DATA.
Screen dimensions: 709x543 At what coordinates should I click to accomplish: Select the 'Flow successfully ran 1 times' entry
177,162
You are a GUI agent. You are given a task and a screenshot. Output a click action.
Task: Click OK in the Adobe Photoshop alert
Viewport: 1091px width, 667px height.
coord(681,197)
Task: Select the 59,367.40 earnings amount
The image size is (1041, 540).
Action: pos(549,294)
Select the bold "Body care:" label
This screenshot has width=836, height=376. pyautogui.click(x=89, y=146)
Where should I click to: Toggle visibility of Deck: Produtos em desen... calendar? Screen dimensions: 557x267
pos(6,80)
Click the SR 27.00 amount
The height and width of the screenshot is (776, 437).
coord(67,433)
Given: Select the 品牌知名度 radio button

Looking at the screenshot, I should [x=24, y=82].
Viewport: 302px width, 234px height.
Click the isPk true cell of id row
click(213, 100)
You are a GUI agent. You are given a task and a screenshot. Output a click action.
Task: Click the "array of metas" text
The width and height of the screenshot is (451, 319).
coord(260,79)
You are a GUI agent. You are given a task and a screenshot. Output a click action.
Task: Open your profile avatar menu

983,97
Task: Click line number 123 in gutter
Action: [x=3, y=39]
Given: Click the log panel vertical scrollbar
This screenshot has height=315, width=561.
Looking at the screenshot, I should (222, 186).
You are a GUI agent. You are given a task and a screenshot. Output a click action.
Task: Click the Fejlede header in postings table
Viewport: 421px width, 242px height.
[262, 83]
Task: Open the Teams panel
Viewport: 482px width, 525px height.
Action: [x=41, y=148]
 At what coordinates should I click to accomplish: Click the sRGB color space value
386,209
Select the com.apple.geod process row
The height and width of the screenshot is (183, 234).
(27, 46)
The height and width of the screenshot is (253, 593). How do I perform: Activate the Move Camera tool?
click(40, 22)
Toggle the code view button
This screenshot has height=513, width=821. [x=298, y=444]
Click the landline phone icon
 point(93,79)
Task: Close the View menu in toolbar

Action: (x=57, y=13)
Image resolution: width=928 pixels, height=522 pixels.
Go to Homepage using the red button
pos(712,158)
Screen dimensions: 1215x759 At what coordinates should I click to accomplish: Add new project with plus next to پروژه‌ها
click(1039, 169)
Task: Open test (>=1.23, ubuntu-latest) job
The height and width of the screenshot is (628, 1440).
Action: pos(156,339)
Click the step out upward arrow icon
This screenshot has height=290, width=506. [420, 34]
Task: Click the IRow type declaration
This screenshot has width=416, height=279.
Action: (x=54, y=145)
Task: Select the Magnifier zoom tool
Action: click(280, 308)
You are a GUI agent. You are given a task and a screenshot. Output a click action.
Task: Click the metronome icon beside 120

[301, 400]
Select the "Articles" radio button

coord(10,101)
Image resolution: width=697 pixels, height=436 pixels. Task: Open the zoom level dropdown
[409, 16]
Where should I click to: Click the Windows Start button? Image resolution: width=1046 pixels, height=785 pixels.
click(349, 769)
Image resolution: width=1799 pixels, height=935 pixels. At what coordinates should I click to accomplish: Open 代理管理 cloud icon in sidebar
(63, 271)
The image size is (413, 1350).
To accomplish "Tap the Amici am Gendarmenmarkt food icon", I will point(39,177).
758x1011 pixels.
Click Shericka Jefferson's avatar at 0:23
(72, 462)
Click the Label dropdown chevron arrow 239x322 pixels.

TASK TO COMPLETE. Wherever "panel" turns up in the records, copy the whole line.

ANSWER TO THE EXERCISE.
Given: Click the log panel vertical scrollbar
Task: Open the Teams panel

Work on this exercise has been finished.